Los supervivientes están sobrevalorados, al menos tanto como los muertos, y a veces incluso más que ellos. No solemos cuestionarnos que muchas veces, el que sobrevive lo hace, entre otras cosas, después de haberse mantenido escondido mientras otros caían, o de haberse aprovechado de las bajas de otros. Comportamientos que normalmente calificaríamos de mezquinos, pasan a ser justificados sólo cambiando el marco de circunstancias.

De hecho la misma denominación de "instinto" de supervivencia, elimina en nosotros la idea de racionalidad, se asume que nos convertiremos en animales en un momento dado, capaces de reírnos como hienas mientras engullimos una carroña.
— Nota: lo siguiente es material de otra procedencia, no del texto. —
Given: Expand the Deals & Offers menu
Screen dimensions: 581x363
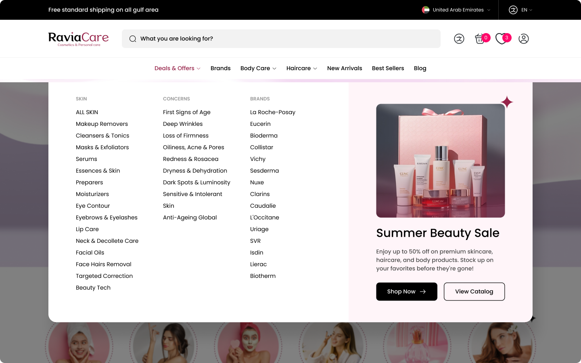Looking at the screenshot, I should [x=178, y=68].
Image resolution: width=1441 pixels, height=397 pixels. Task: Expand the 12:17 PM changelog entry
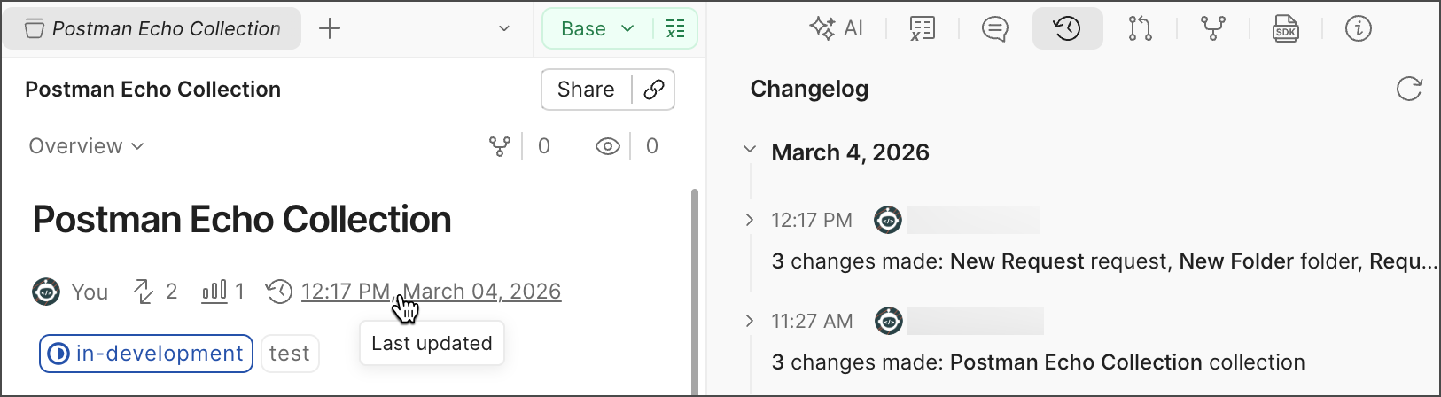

Cuando pienso en esto, siempre vienen a mi mente aquellos que conocí que sin más motivo que tener una mejor consideración de los profesores se "chivaban" de todo lo que hacían los demás, los que no repartían el bocadillo en el recreo, los que te pasaban mal los apuntes en la universidad para que suspendieras, los que contaban a los demás lo que para tí era un secreto... Esos que ahora te sueltan ese discurso de que la vida es una "selva" y hay que sobrevivir.

No dejo de pensar que si llegase el caso, serán ellos los que tendrán el "instinto" más agudizado y cuando la tormenta pase, su silueta entre los escombros se convertirá en simbolo de tesón y coraje.

El ruído de los aplausos evitará que se escuche a los muertos revolviéndose en sus tumbas.